Let $x(t)$ be a solution for the ODE $x'(t) = (2x(t)+t+1)^2$ such that $x(3)=0$ and defined on the maximum possible interval $(t_1,t_2)$. In the question I was asked to find $t_1,t_2$ and give an explicit formula for $x(t)$.
So I used the next method:
defining: $y(t)=(2x+t+1)⇒y^′ (t)=2y(t)^2+1$. This ODE doesn't have a singularity point ($y'(t)=0$) and $y'(t)$ is strictly increasing. Therefore we conclude that a solution $y(t)$ approaches $\infty$ when $t\rightarrow t_2$ ,and $-\infty$ when $t\rightarrow t_1$
Using the opposite derivative we get: $$t(y) = 3+\int_{4}^{y(t)} \frac{1}{2s^2+1} ds = 3+\frac{\arctan(\sqrt{2}y)}{\sqrt2} - \frac{\arctan(\sqrt{2}4)}{\sqrt2}$$ for convenience we get $t(y) = \frac{\arctan(\sqrt{2}y)}{\sqrt2} + c$
Now $t_2 = 3+\int_{4}^{\infty} \frac{1}{2s^2+1} ds = a_2 <\infty$ and $t_1 = 3+\int_{4}^{-\infty} \frac{1}{2s^2+1} ds = a_1 <\infty$ so $t_1,t_2$ are finite.
So we conclude that $x(t) = \frac{y(t)-t-1}{2}$ so $x(t)$ is defined for the same $t_1, t_2$ , and $\lim_{t\rightarrow t_2}x(t) = \lim_{t\rightarrow t_2}y(t) =\infty$ and $\lim_{t\rightarrow t_1}x(t) = \lim_{t\rightarrow t_1}y(t) =-\infty$
So far so good, Now when trying to extract an explicit formula for $x(t)$ I come across the next problem:
extracting $y(t)$: $t(y) = \frac{\arctan(\sqrt{2}y)}{\sqrt2} + c \Rightarrow (t-c)\cdot \sqrt{2} = \arctan(\sqrt{2}y)$ I think the next step is the problematic one $\frac{\tan((t-c)\cdot \sqrt{2})}{\sqrt{2}} = y$
But now $\lim_{t \rightarrow t_2} y(t) =\lim_{t \rightarrow t_2} \frac{\tan((t-c)\cdot \sqrt{2})}{\sqrt{2}} \neq\infty $ and the same way for $t\rightarrow t_1$.

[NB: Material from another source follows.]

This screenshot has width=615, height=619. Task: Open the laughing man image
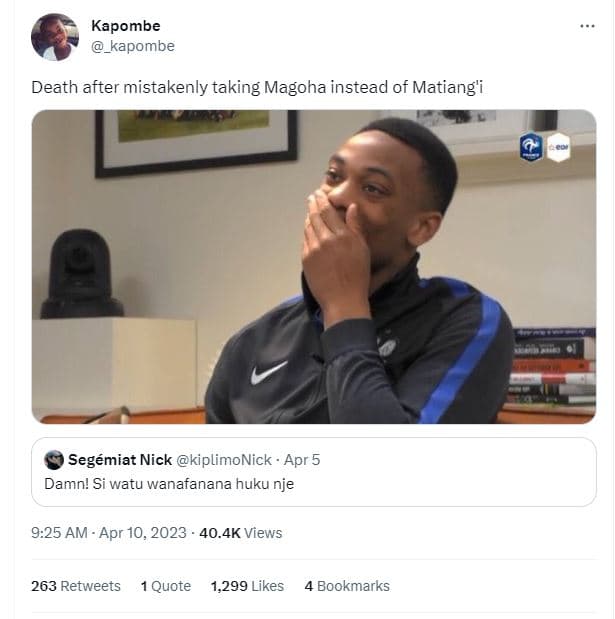pos(313,266)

I think the problem comes from the fact that $\tan$ is not one-to-one function, but I don't fully understand why, and how to fix it in order to get an expression of $y(t)$.
You should get $t_2=3+\frac1{\sqrt2}(\frac\pi2-\arctan(4\sqrt2))=c+\frac{\pi}{2\sqrt2}$ so that $\sqrt2(t_2-c)=\frac\pi2$ is one of the poles of the tangent function. Similarly you should have got $t_1=c-\frac{\pi}{2\sqrt2}$ so that $\sqrt2(t_1-c)=-\frac\pi2$ is the other pole of the tangent, so that indeed $t_1<3<t_2$ are the limits of the maximal interval with poles at the boundary points.